I lost my beloved Penelope yesterday and stayed up until 2am looking for her. I am now mourning a stuffed animal. I keep looking under and between things with hope that she’ll show up but I think she’s actually gone forever. Yeah there are worse things happening to people in the world right now but a huge part of my healing has been resorting back to a childlike state so yeah I’m sitting here crying over a plushie but there was once a time I was foaming at the mouth in a ditch at 3am because my mom threw a bunch of knives at me so, whatever. I keep thinking back to Kafka's letter to the little girl from her stuffie that is off to see the world. Or Mr. Lipsky’s puppet show of the girl who doesn’t yet have an ending but is off to find one and I feel a little better. Part of it is she went everywhere with me and there was an emotional bond that I am only now realizing. In a way she was me. A lot of my social experiences in life growing up included being hypersexualized by creepy men and mean girls who were intimidated by me and therefore mean so having Penelope hang from my bag, for the most part, helped me mitigate a lot of that. I felt that she brought me back down to Earth and humanized me not only to myself but to the people I described above. It was all for a stupid lamp on facebook marketplace that I went out for because even though I already have 3 in my very tiny studio (not a fan of overhead lighting), they are not sufficient in lighting my vanity space that I’d like to spend more time at. My only hope is that a little girl found her and that she now feels as safe as I always did with Penelope.

Date: 08/26/25

Mood: Enlightened

Contentment

When it comes to breaking free from addiction which I have now done a few times in my life, the mourning comes from letting go of a life and persona that you believed was you. The problem is that maybe you didn’t actually have a you and so hiding behind the curtains and masquing with addiction became that. I have dealt with identity crisis more times than I can count and when people look confused when I am unable to recall certain details from my childhood/past, and hardly recognize who I was even 8 years ago, it is because I am accustomed to shedding many different skins. Skins that were sewn with misogyny, indoctrination, poverty, racism, sexual assault, isolation, homelessness, etc…
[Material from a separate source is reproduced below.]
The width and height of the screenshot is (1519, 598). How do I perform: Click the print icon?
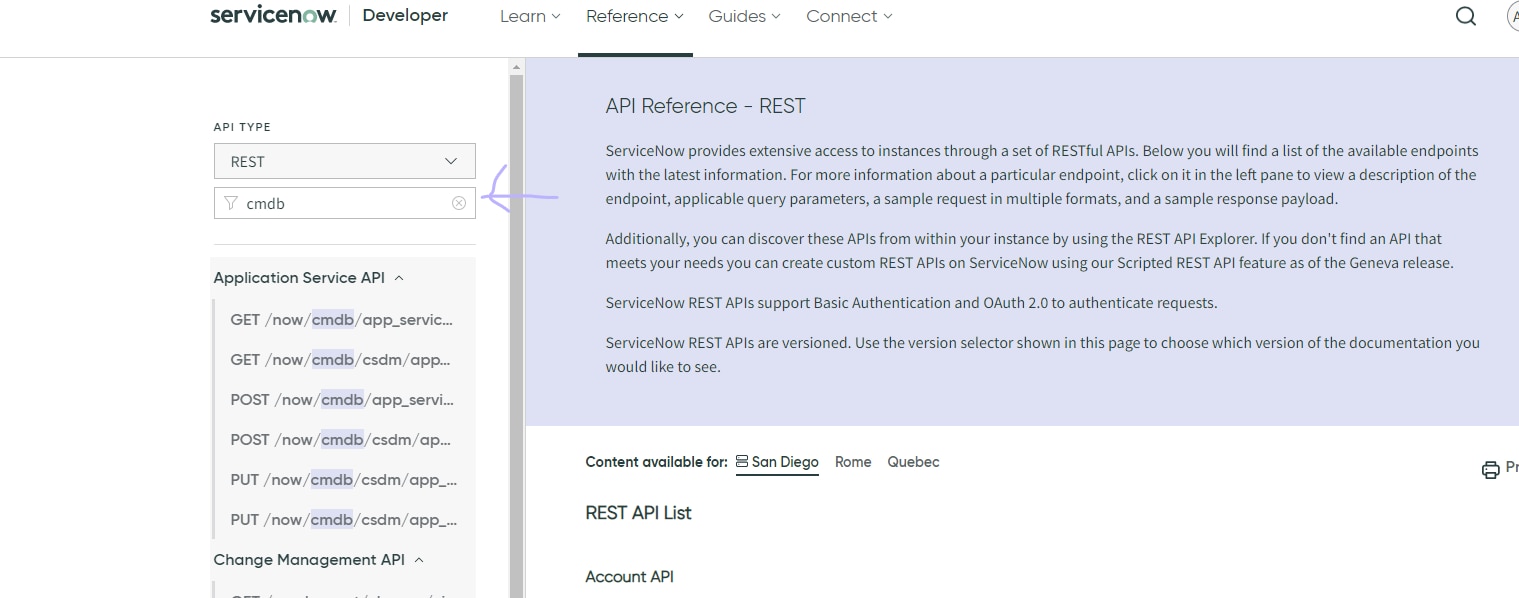(x=1490, y=469)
I’ve tried to fit into so many molds that it is only now, at the ripe age of 24, that I can say for the first time in my life, that I feel any semblance of who I actually am. Though very lonely at times, living alone was a major catalyst and I think everyone should do it at least once in their lifetime. Oh yeah and psilocybin :). I have been breaking down walls for several years now and even though I used to get so annoyed with my father always quoting Jon Kabat-Zinn's “no matter where you go there you are”-- he was always right. When my mother was shoulder deep into the swamps of vanity and setting precedent for my brothers and I, he always saw right through all of it and never cared for it. He has always been my voice of reason. No matter where you go there you are. No matter who you're with, or where you’ve flown, how much money you do or don’t make… no matter who perceives you as this or that or anything.. there you are. I crave nothing more than the freedom to think and feel and learn and wonder. And read and write and grow. And I’m better off for it because no matter what my circumstances are in life, no matter what the circumstances of life are, there I am. And while terrifying as fuck, there is definitely a ton of peace central to the idea that you are only a spec of dust in this world.